I know there are a few Universities out there (and National Labs in the US) that have the facilities and talent needed to reproduce their experiements.

They're not confirmed. The recent paper was very cautious to state this, but not cautious enough, as they left a glimmer of scientific doubt that there could be something there. The news picked up on this tiny doubt. The engine doesn't work.
 
Are there any other labs trying to confirm these test results? Or is everyone just waiting for NASA to get a bigger version in to orbit?

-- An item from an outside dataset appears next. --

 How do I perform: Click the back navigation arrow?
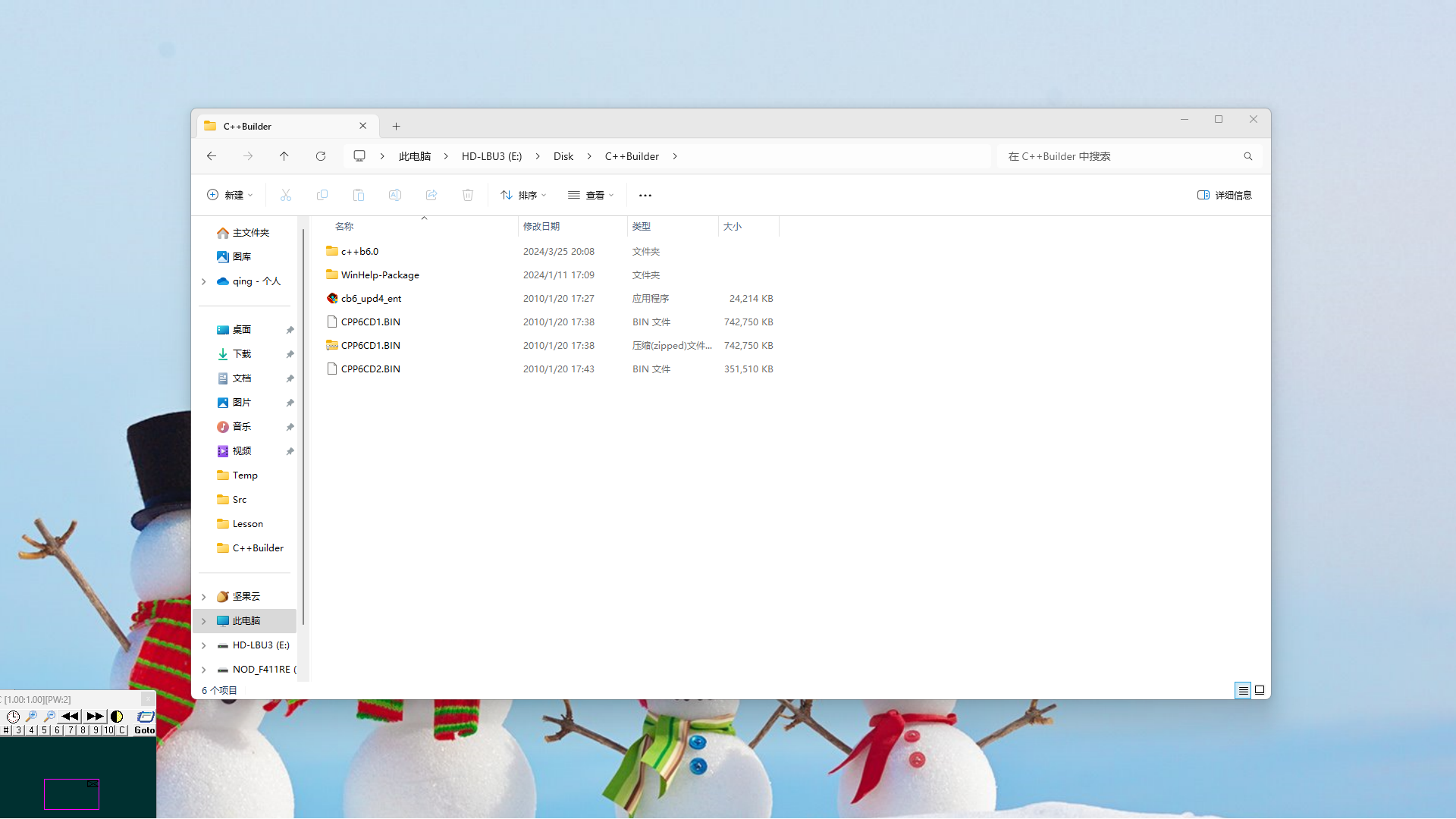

I know there are a few Universities out there (and National Labs in the US) that have the facilities and talent needed to reproduce their experiements.
Nasa's test was flawed as it wasn't in a vacuum and the null test also returned results (configured specifically not to have a positive result, but it did anyway- something seriously wrong with that). The thrust measured was enough to almost move a single grain of sand so even if real it might be useful in moving small satellites and nothing more. There is nothing but mumbo-jumbo QM magic explanations as to why it should work. In the end, experiment trumps theory, but this has a long road to go just to validation before even bothering to discover why it would work.

There is a Chinese group that claims they replicated this bt with 20x the force Nasa saw so I would not put any credence in that claim. Recently I think a Swedish group did the test in vacuum and got a similar result as Nasa (tiny), but the Swedes admitted they had not controlled and/or accounted for some possible effects of the experimental setup like the magnetic fields created in the wires, liquid mercury and testing apparatus.

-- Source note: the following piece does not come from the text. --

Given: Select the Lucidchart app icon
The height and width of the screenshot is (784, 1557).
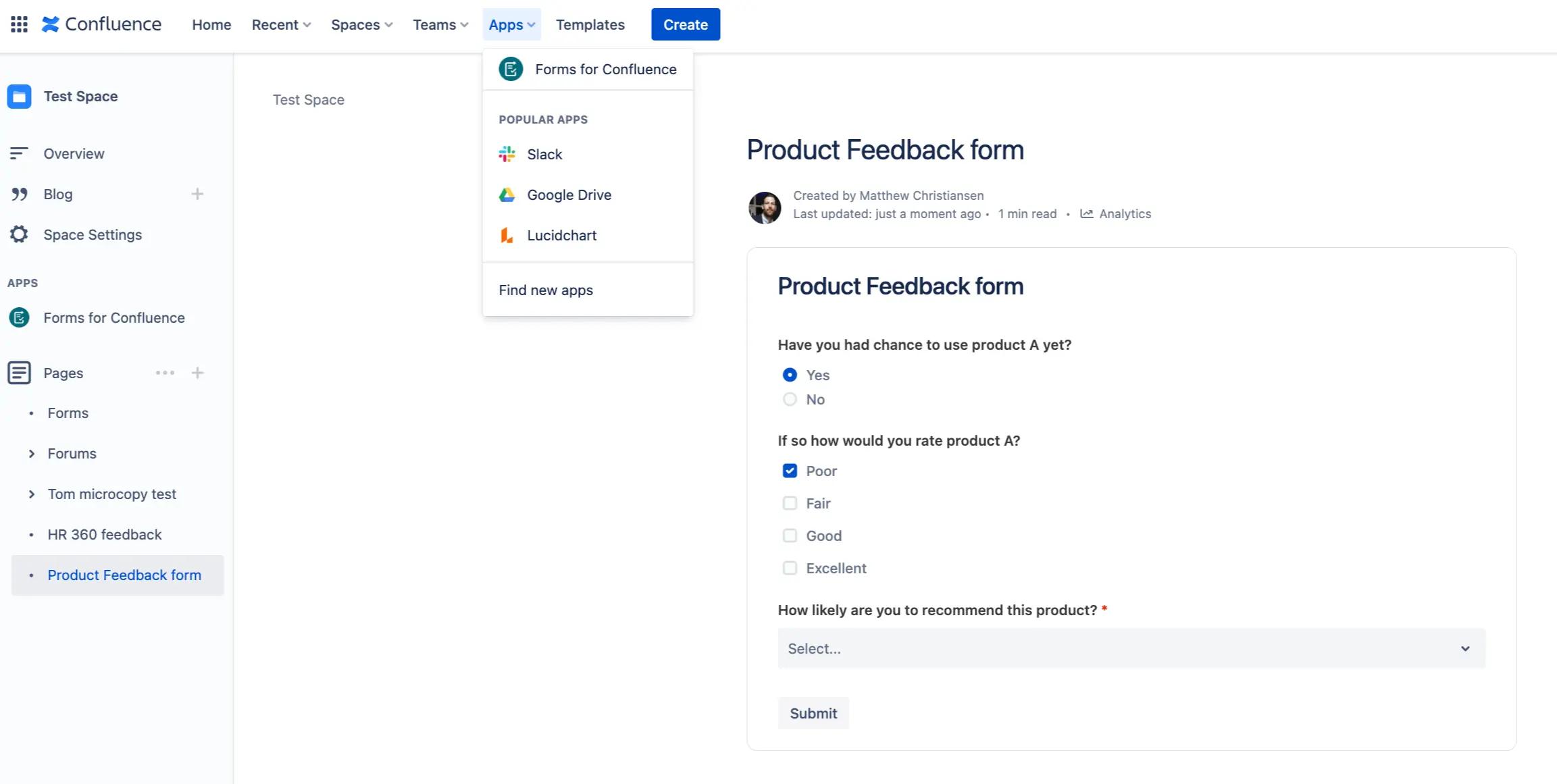Looking at the screenshot, I should coord(507,235).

My guess for this one is there is a huge chance of experimental error based on the minute effect, and that conventional physics involving any energy imbalance in the device and chamber may well account for any such tiny effect if one still exists after all experiment artifacts are removed or ruled out.

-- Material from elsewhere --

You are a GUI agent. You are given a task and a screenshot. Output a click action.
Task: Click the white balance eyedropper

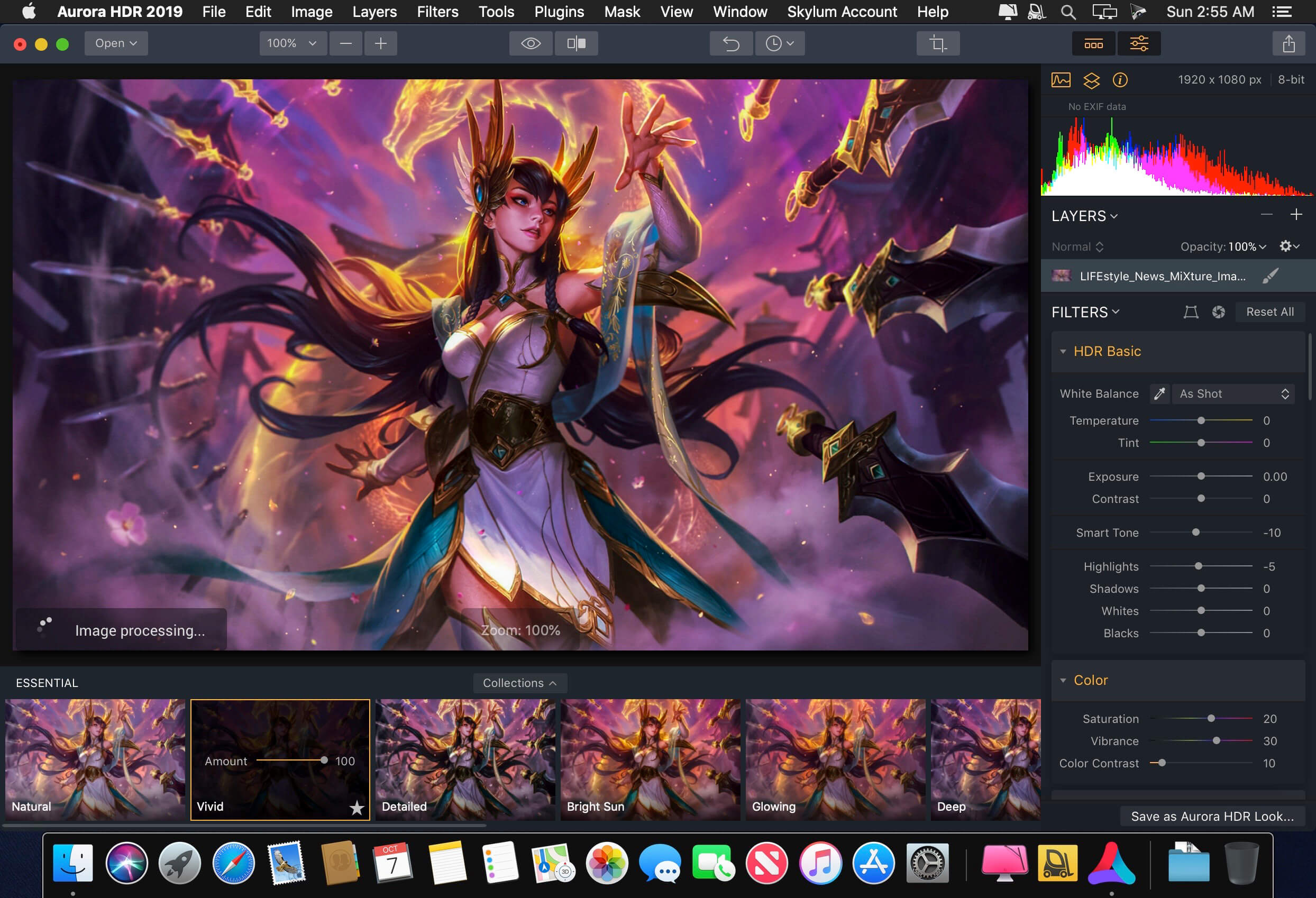[1159, 393]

But yay to rigorous, repeatable scientific experiment and whatever it reveals.

And Marx has good points too. Even if it turns out this does work we will need to understand exactly why and how to control it, so years more research and millions of dollars would be needed. New tech generally is an overnight success after 20 years of development...
 
it does break the laws of Physics...was tested in a hard vacuum and still produces thrust.....or maybe it doesn't break the laws of physics and it pushes against the very fabric of the universe....either way, maybe a small test vehicle should be put into space and see if it does work?

Laws of Nature can never be broken. If there are observations of any effect that does, then that law is just not understood well enough, yet.